Obtaining an extension of the bacteria compliance deadline would require approval from the Los Angeles Regional Water Quality Control Board. Renee Purdy, assistant executive officer with the regional board, said that the board has granted extensions in the past. In deciding whether to do so, the board considers whether a watershed group can show “good cause” and a “clear demonstration of effort” to complete the projects, and that delays were “due to unforeseen circumstances.”

It is not clear whether Hermosa’s political difficulties would satisfy these criteria, and in the event that the board declines to grant a time-schedule order, each of the cities in the EWMP, not just Hermosa, could be subject to Clean Water Act fines. Hermosa City Attorney Mike Jenkins has previously said that the other cities could potentially sue Hermosa for fines they incurred over its failure to meet the plan’s mandates.
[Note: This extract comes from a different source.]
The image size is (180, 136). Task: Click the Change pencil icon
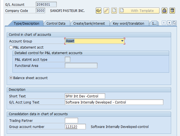106,11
At a Feb. 4 meeting of EWMP members, Manhattan, Redondo, and Torrance staff said they were “not confident that Hermosa can site a project,” according to report from Nico de Anda-Scaia, assistant to the City Manager. The cities discussed addressing their runoff individually, even though doing so would likely be at least twice as costly, because they would have to forfeit the grant from the state.

Hermosa will consider the issue again at one of its two council meetings this month. (As of press time no specific date has yet been set, but de Anda-Scaia said in an email that staff were anticipating the issue to return on March 26.) At that meeting, the council could appoint a subcommittee to identify alternative sites in Hermosa, and could also approve a letter asking Redondo for permission to formally look at Francisca Avenue, the street just east of the AES power plant.

The Redondo City Council has not publicly discussed the infiltration project since November, when it appointed a subcommittee to work with Hermosa on the issue. At the time, comments from members of its council, who would have to approve any modifications to the project, offered a dim view of that possibility.

“It could be just as simple as, ‘Yeah, no. This is exactly where you’re going to go.’ Or it could be one of those things where it’s like, ‘Yeah, you’re right: we want to buy out a lease that has 99 years on it in addition to the” $431,000 Redondo has already contributed to project design, Redondo Councilmember Laura Emdee said with evident sarcasm.